There is no algorithm that can keep up with the subtle nuances of how content changes on YouTube, especially when someone begins describing something one way and then switches to another. For example, former President Barack Obama stopped referring to an Islamic terrorist group as ISIS, and started referring to the organization as ISEL, which is something an algorithm cannot pickup unless changes are made in the algorithm.

Too many articles use words in their headline that could show up in a legitimate news source. By the time the platform corrects for nuances, another pops up, he said.  

Atwood joined NOM to solve the problem, in part, of brand ads serving up next to misinformation in an industry that he believes needs a new approach.

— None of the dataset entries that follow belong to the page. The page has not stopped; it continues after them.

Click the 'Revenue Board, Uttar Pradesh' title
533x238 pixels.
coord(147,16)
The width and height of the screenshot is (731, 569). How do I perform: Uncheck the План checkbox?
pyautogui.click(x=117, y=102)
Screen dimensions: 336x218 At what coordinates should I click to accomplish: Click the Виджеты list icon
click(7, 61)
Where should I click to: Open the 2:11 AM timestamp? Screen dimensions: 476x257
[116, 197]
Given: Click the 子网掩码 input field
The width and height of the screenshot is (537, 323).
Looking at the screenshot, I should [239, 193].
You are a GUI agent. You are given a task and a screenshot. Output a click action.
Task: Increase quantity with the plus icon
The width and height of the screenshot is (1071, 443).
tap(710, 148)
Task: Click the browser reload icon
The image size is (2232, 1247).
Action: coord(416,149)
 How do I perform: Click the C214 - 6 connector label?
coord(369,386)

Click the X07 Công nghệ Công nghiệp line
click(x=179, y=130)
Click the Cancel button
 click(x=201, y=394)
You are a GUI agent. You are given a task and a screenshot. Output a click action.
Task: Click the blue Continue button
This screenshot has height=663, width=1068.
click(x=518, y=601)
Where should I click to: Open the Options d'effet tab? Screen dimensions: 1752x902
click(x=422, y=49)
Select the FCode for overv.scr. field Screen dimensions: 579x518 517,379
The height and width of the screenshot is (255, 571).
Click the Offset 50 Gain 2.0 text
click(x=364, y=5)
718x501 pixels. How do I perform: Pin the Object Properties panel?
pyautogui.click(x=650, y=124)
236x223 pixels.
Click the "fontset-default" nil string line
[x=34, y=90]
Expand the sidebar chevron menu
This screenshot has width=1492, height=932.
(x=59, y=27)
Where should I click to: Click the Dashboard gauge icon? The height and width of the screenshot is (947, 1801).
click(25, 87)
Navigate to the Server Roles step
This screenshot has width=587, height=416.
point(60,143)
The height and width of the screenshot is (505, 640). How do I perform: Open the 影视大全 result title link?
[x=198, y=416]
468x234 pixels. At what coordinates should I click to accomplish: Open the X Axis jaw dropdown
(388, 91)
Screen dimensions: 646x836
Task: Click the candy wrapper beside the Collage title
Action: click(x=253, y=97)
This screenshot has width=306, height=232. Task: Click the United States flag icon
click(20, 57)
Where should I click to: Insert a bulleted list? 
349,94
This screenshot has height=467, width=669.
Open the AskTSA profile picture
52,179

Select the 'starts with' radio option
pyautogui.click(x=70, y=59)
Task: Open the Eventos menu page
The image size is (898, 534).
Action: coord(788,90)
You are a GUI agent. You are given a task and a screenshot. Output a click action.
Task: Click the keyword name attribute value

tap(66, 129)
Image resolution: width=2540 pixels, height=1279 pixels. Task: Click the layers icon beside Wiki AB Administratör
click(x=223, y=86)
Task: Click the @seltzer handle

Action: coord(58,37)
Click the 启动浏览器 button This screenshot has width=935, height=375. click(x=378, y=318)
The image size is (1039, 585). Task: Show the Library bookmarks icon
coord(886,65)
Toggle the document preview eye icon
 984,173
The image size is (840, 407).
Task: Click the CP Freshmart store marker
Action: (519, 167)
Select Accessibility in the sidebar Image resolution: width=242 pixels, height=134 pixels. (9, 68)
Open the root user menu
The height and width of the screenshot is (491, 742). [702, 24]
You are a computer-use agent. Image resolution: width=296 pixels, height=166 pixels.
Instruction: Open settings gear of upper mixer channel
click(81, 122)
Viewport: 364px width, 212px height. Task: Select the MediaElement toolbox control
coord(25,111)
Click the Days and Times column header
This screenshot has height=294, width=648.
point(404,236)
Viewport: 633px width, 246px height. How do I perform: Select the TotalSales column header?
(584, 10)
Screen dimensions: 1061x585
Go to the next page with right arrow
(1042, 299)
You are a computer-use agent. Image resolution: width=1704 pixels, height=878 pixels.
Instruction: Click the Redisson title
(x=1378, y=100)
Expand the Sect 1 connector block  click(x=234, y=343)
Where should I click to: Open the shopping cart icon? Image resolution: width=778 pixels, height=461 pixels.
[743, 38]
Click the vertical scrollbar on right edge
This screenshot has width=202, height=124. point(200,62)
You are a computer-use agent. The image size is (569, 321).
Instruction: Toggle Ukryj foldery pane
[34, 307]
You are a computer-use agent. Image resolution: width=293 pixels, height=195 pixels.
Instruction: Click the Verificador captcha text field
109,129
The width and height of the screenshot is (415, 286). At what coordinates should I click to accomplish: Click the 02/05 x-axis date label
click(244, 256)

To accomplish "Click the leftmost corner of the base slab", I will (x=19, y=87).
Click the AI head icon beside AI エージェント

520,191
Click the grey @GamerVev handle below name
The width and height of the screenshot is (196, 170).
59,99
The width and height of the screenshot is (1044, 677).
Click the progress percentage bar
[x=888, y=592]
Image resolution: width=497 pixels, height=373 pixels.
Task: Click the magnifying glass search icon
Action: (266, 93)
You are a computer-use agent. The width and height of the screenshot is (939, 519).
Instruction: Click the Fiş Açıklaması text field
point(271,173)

“You can’t solve this problem with one approach,” Atwood said. “The problem of brand suitability and content alignment is nuance. It’s based on natural language processing. You could have an advertiser wanting to serve their ad next to content about eagles, which could mean a band, a bird, or a football team.”

Or bears, for that matter, which brings up the subject of the Chicago Bears, a team Atwood had aspirations of playing for during his grade-school days.

When asked how his wanting to play for the Chicago Bears transitioned into becoming a CEO for a company in the advertising industry, he said “competitiveness and the willing to put in the hard work to excel at high levels to get results.”

As for the best piece of advice he’s received throughout his career: “The one in the room asking the most questions is probably the smartest,” he said. “While at AOL, Jim Norton said that to me. He’s a friend and a mentor.”